National Science Foundation – In addition to funding the big data solicitation, and keeping with its focus on basic research, NSF is implementing a comprehensive, long-term strategy that includes new methods to derive knowledge from data; infrastructure to manage, curate and serve data to communities; and new approaches to education and workforce development.

National Institutes of Health – "1000 Genomes Project Data Available on Cloud." The world’s largest set of data on human genetic variation – produced by the international 1000 Genomes Project – is now freely available on the Amazon Web Services (AWS) cloud.

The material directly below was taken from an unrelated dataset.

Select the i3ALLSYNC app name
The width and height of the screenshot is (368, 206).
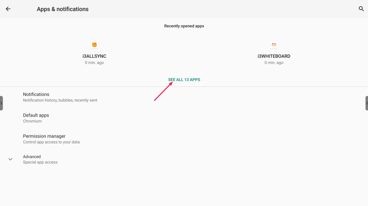[94, 56]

At 200 terabytes – the equivalent of 16 million file cabinets filled with text, or more than 30,000 standard DVDs – the current 1000 Genomes Project data set is a prime example of big data, where data sets become so massive that few researchers have the computing power to make best use of them. AWS is storing the 1000 Genomes Project as a publically available data set for free and researchers only will pay for the computing services that they use.

Department of Defense – "Data to Decisions." The Department of Defense is investing approximately $250 million annually (with $60 million available for new research projects) across the military departments to harness and utilize massive data in new ways and bring together sensing, perception and decision support to make truly autonomous systems that can maneuver and make decisions on their own.

Department of Energy – "Scientific Discovery Through Advanced Computing." The Department of Energy will provide $25 million in funding to establish the Scalable Data Management, Analysis and Visualization (SDAV) Institute.

US Geological Survey – "Big Data for Earth System Science." USGS is announcing the latest awardees for grants it issues through its John Wesley Powell Center for Analysis and Synthesis. The Center catalyzes innovative thinking in Earth system science by providing scientists a place and time for in-depth analysis, state-of-the-art computing capabilities, and collaborative tools for making sense of huge data sets.